Environmental phenols are found in a wide range of common consumer products. They include preservatives in packaged foods, parabens in shampoos, and bisphenol A (BPA) in plastic tableware, so humans are widely exposed to them, day after day.
Some of these environmental phenols are known to have cardiac toxicities. Now, an interdisciplinary study involving four professors at the University of Cincinnati College of Medicine is revealing its adverse impact on the electrical properties of the heart, and the research was published in the journal Environmental Health.
“This is the first study to examine the impact of phenol exposure on cardiac electrical activity in humans,” said Hong-Sheng Wang, PhD, professor in the Department of Pharmacology, Physiology and Neurobiology and senior author of the study.

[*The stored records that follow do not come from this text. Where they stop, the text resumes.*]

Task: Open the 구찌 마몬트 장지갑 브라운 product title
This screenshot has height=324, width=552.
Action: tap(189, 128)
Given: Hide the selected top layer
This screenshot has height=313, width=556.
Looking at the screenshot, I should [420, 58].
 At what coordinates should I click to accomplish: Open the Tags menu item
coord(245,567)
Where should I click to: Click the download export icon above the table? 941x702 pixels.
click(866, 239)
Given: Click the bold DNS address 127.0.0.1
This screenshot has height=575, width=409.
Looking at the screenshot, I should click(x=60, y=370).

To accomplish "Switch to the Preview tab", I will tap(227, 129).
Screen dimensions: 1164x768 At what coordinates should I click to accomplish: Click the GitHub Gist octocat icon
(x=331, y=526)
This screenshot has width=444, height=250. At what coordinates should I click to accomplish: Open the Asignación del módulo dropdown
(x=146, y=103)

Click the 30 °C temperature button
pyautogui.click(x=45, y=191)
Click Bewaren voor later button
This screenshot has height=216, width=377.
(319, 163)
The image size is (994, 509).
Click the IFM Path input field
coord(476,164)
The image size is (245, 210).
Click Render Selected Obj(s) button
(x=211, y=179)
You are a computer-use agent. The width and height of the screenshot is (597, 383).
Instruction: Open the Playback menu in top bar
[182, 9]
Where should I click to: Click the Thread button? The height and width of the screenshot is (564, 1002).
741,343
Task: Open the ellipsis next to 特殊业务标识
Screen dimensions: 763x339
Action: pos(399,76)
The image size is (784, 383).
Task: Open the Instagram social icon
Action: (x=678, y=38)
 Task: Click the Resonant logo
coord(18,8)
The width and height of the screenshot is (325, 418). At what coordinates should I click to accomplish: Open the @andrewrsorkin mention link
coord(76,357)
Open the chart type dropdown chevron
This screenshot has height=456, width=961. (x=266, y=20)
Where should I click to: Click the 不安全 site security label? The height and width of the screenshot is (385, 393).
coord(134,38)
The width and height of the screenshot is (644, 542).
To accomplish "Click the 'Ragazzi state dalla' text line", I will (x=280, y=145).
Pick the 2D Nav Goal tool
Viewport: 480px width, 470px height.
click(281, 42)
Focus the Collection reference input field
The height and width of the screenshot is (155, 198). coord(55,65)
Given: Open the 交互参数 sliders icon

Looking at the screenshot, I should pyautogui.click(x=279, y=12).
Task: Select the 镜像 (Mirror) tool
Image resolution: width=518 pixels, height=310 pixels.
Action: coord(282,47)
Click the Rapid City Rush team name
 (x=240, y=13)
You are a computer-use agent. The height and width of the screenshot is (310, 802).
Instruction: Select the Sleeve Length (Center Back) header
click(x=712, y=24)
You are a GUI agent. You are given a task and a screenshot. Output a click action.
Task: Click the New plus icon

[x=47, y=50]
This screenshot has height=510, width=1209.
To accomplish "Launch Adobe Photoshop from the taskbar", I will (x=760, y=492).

The researchers used data from the Fernald Community Cohort, which includes nearly 10,000 people who lived near the former U.S. Department of Energy uranium processing site in Fernald, outside Cincinnati, and participated in the Program of Fernald Medical Monitoring between 1990 and 2008.
Much of the cohort did not experience exposure to uranium beyond the radiation received by the general population. Wang and his team used their data, including biological samples and medical records, in the study so that uranium exposure was not a factor in the findings, making them relevant to the general population. Because urine samples and electrocardiograms (ECGs) were collected on the same day, the results were significant for analyzing exposure to environmental phenols.
The electrocardiographs, which measure cardiac electrical activity, were read by certified physicians and the urine samples were sent to the Centers for Disease Control and Prevention for exposure analysis.
One of the objectives of the study was to identify any changes in ECG parameters associated with environmental phenol exposure.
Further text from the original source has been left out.